1Q2W:1 1QZ8:1 1SSK:1 1UJ1:1 1UK2:1 1UK3:1 1UK4:1 1UW7:1 1WNC:1 1WOF:1 1WYY:1 1XAK:1 1YO4:1 1YSY:1 1Z1I:1 1Z1J:1 1ZV7:1 1ZV8:1 1ZV8:2 1ZVA:1 1ZVB:1 2A5A:1 2A5I:1 2A5K:1 2ACF:1 2AHM:1 2AHM:2 2AJF:2 2ALV:1 2AMD:1 2AMQ:1 2BEQ:1 2BEQ:2 2BEZ:1 2BEZ:2 2BX3:1 2BX4:1 2C3S:1 2CJR:1 2CME:1 2CME:2 2CME:3 2CME:4 2D2D:1 2DD8:3 2DUC:1 2FAV:1 2FE8:1 2FXP:1 2FYG:1 2G9T:1 2GA6:1 2GDT:1 2GHV:1 2GHW:1 2GIB:1 2GRI:1 2GT7:1 2GT8:1 2GTB:1 2GX4:1 2GZ7:1 2GZ8:1 2GZ9:1 2H2Z:1 2H85:1 2HOB:1 2HSX:1 2IDY:1 2JW8:1 2JZD:1 2JZE:1 2JZF:1 2K7X:1 2K87:1 2KAF:1 2KQV:1 2KQW:1 2KYS:1 2LIZ:1 2MM4:1 2OFZ:1 2OG3:1 2OP9:1 2OZK:1 2PWX:1 2Q6G:1 2QC2:1 2

I now want to replicate this search in python, so I wrote this:

import urllib
import urllib.parse
import urllib.request

url = 'http://www.rcsb.org/pdb/rest/search'


queryText = """
<?xml version="1.0" encoding="UTF-8"?>
<orgPdbQuery>
<queryType>org.pdb.query.simple.TreeEntityQuery</queryType>
<description>TaxonomyTree Search for OTHER SEQUENCES</description>
<t>1</t>
<n>694009</n>
<nodeDesc>OTHER SEQUENCES</nodeDesc>
</orgPdbQuery>
"""

encoded_data = urllib.parse.urlencode(queryText).encode('utf-8')
req = urllib.request.Request(url)
with urllib.request.urlopen(req,data=encoded_data) as f:
        resp = f.read()
        print(resp)

I get the error:

Traceback (most recent call last):
  File "/Users/slowat/anaconda/envs/py3/lib/python3.6/urllib/parse.py", line 892, in urlencode
    raise TypeError
TypeError

During handling of the above exception, another exception occurred:

Traceback (most recent call last):
  File "generate_pdbs_from_rcsb.py", line 19, in <module>
    encoded_data = urllib.parse.urlencode(queryText).encode('utf-8')
  File "/Users/slowat/anaconda/envs/py3/lib/python3.6/urllib/parse.py", line 900, in urlencode
    "or mapping object").with_traceback(tb)
  File "/Users/slowat/anaconda/envs/py3/lib/python3.6/urllib/parse.py", line 892, in urlencode
    raise TypeError
TypeError: not a valid non-string sequence or mapping obj

Could someone demonstrate how to get this code to work?

Update 1: I also tried:

url = 'http://www.rcsb.org/pdb/rest/search'
d = dict(queryType='org.pdb.query.simple.TreeEntityQuery',n='694009')
f = urllib.parse.urlencode(d)
f = f.encode('utf-8')
req = urllib.request.Request(url,f)
with urllib.request.urlopen(req) as f:
       resp = f.read()
       print(resp)

which has the output:

'Problem creating Query from XML: Content is not allowed in prolog.\nqueryType=org.pdb.query.simple.TreeEntityQuery&n=694009\n'

Solution

  • The urlencode function expects a dictionary of key: value pairs.
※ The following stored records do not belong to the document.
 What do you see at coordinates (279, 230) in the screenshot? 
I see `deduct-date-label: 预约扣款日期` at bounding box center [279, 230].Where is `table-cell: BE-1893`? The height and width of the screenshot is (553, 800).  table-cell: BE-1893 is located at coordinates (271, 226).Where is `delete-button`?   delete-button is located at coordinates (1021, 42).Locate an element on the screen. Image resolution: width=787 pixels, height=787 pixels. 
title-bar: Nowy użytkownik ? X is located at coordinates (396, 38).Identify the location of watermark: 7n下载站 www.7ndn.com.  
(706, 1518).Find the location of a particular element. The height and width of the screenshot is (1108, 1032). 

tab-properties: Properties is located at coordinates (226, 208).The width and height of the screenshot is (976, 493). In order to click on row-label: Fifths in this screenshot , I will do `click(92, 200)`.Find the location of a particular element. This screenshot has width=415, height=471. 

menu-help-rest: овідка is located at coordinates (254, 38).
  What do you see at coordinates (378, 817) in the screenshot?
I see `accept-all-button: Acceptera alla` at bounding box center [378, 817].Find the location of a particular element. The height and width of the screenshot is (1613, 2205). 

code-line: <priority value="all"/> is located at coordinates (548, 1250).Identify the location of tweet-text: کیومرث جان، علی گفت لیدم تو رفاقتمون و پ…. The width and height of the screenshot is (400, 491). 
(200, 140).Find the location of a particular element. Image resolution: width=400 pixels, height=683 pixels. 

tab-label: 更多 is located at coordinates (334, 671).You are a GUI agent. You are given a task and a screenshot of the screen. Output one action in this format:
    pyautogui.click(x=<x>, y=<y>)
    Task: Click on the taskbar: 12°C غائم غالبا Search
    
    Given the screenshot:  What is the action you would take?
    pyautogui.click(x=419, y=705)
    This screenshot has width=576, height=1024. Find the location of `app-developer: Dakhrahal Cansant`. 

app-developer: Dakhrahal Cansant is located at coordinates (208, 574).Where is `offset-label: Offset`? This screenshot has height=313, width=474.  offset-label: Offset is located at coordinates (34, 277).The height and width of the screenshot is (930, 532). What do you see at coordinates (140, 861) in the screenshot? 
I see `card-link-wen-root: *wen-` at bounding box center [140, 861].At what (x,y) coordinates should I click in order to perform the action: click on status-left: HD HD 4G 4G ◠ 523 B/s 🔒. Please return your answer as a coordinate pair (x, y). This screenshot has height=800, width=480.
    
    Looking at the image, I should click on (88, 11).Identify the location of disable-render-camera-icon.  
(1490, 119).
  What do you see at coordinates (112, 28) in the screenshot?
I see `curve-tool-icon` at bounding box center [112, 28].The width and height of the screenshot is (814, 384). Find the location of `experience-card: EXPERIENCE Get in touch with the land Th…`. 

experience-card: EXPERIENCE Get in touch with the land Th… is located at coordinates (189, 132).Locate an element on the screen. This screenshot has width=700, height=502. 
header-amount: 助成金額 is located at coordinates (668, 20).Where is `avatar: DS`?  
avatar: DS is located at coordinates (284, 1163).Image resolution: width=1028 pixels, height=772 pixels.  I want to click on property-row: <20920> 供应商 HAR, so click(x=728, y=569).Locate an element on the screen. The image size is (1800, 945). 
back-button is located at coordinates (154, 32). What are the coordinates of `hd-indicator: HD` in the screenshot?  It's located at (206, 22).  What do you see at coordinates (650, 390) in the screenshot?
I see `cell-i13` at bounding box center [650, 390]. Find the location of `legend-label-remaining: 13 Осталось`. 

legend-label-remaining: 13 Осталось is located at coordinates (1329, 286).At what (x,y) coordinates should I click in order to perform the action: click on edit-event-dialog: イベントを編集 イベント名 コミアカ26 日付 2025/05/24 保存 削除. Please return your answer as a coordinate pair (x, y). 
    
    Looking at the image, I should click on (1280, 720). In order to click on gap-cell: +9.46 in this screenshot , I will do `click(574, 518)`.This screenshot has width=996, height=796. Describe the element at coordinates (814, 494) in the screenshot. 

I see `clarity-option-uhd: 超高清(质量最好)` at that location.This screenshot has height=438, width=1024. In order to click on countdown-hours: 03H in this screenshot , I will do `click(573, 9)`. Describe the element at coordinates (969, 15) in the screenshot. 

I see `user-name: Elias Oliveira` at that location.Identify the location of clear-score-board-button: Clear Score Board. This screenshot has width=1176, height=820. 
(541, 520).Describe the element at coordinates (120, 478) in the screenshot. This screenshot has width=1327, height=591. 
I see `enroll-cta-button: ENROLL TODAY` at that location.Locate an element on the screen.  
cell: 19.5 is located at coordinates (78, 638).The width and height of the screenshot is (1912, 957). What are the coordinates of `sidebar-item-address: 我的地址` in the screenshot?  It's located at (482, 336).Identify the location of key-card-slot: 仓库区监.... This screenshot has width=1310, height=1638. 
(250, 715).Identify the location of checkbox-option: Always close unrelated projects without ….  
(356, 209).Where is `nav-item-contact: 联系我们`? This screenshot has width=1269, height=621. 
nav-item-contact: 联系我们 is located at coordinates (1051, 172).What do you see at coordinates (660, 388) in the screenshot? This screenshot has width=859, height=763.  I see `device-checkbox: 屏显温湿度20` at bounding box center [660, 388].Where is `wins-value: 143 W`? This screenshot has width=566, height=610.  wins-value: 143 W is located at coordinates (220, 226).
There is no need to use this function here, since you're submitting XML directly to the service. The data parameter should be bytes, so make sure to mark your queryText as a byte sequence instead of a string (this is specific for Python 3 - the b before """ marks it as a byt sequence and not as a plain string):

    import urllib
    import urllib.parse
    import urllib.request
    
    url = 'http://www.rcsb.org/pdb/rest/search'
    
    queryText = b"""
    <?xml version="1.0" encoding="UTF-8"?>
    <orgPdbQuery>
    <queryType>org.pdb.query.simple.TreeEntityQuery</queryType>
    <description>TaxonomyTree Search for OTHER SEQUENCES</description>
    <t>1</t>
    <n>694009</n>
    <nodeDesc>OTHER SEQUENCES</nodeDesc>
    </orgPdbQuery>
    """
    
    req = urllib.request.Request(url)
    with urllib.request.urlopen(req,data=queryText) as f:
            resp = f.read()
            print(resp)
    

    This gives the result you expect back in resp.